Best practice 10.3 – Utilize compression techniques to both decrease storage requirements and enhance I/O efficiency - Data Analytics Lens

Best practice 10.3 – Utilize compression techniques to both decrease storage requirements and enhance I/O efficiency

Store data in a compressed format to reduce the burden on the underlying storage host and network. For example, for columnar data stored in Amazon S3, use a compatible compression algorithm that supports parallel reads.

We recommend that your organization test the performance and storage overhead of both uncompressed and compressed datasets to determine best fit prior to implementing this approach.

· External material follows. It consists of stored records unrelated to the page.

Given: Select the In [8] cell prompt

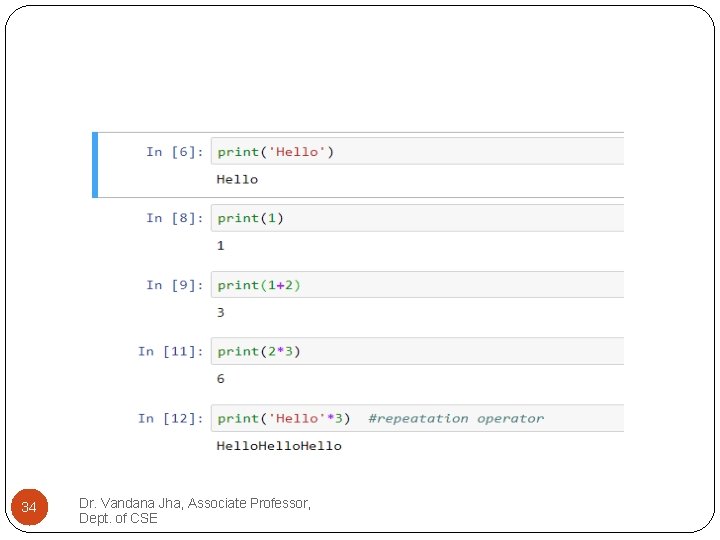Looking at the screenshot, I should pyautogui.click(x=175, y=218).
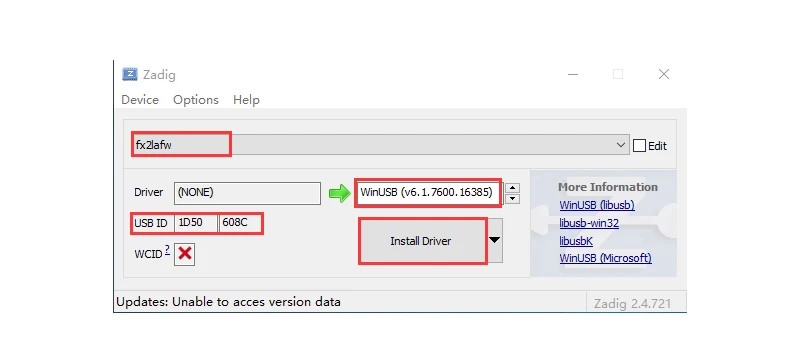Click the USB ID field showing 608C
The width and height of the screenshot is (800, 360).
[241, 223]
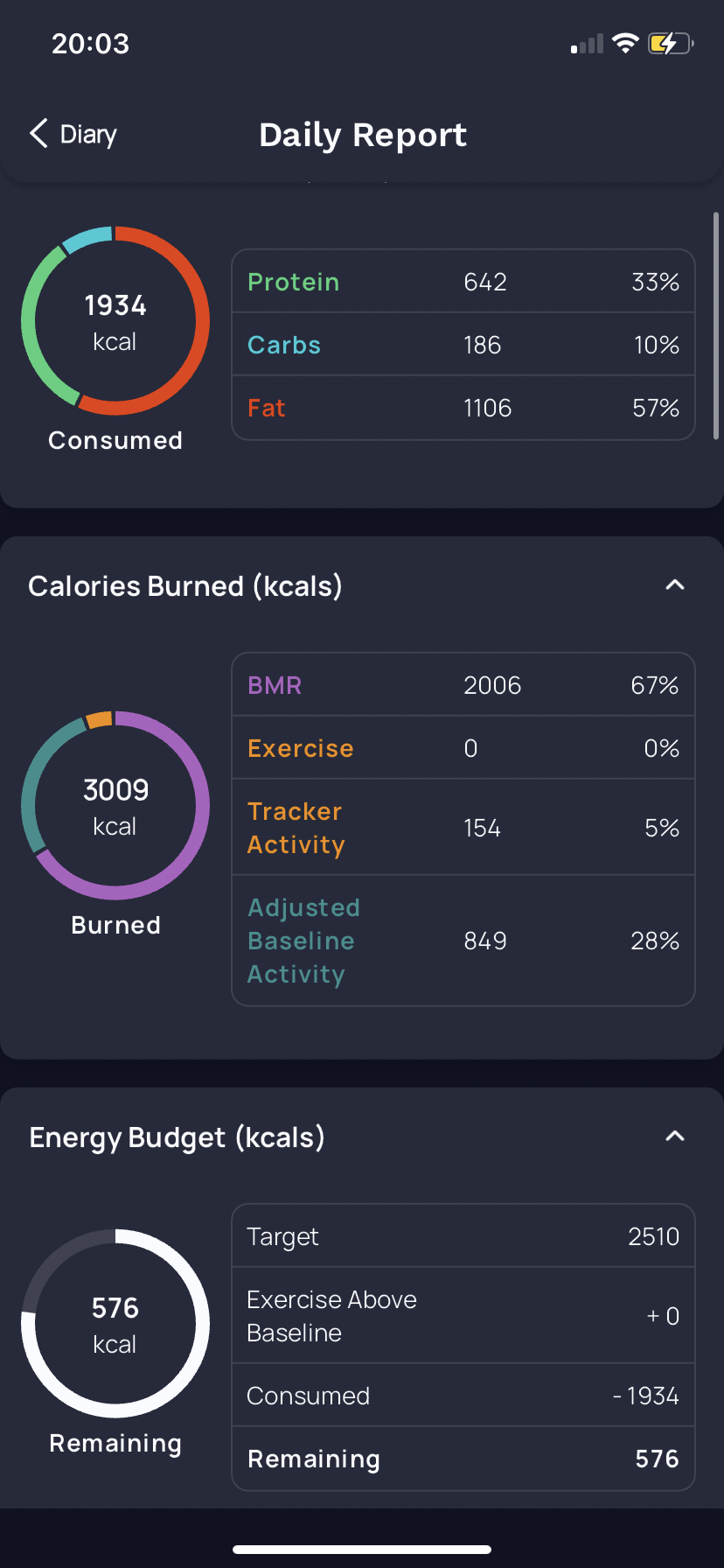
Task: Open the BMR calories row
Action: point(463,685)
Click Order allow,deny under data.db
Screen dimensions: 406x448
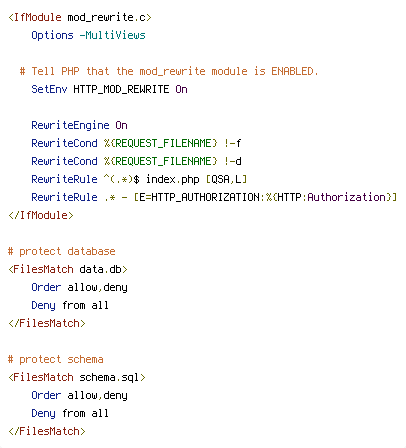pos(79,287)
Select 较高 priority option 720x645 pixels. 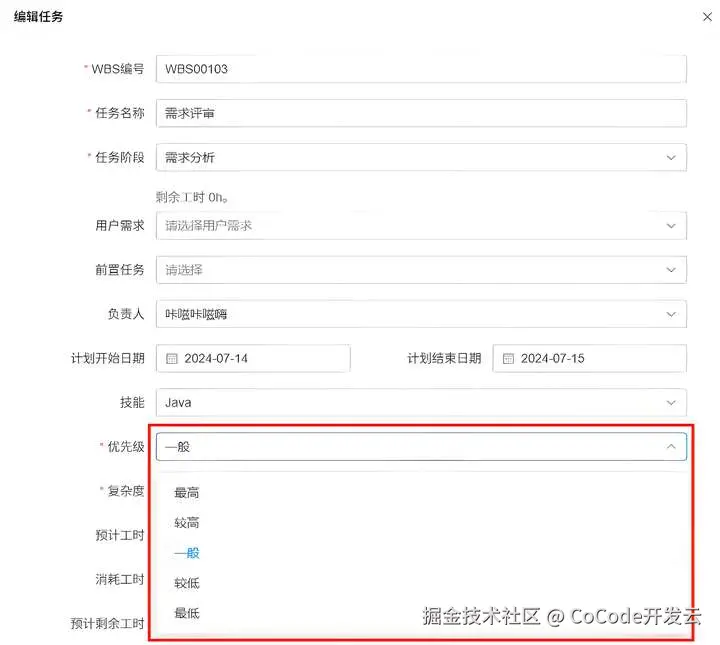186,523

Suggestion 10.3.1 – Compress data to reduce the transfer time

When storage read/write performance becomes a bottleneck, use compression to reduce data transfer time. Consider the tradeoffs between compute time needed to perform compression and decompression versus the storage I/O bottleneck in your estimates of overall improvements in performance efficiency.

Suggestion 10.3.2 – Evaluate the available compression options for each resource of the workload

Compressing data can improve the performance as there are fewer bytes transferred between the disk and compute layers. The trade-off using this approach is that it requires more compute for data compression and decompression. You can, however, obtain a net efficiency improvement if compression performs as well as or better than uncompressed data transfer time. Compression also requires much less storage, depending on the data type in use, thus saving on data storage latency and costs.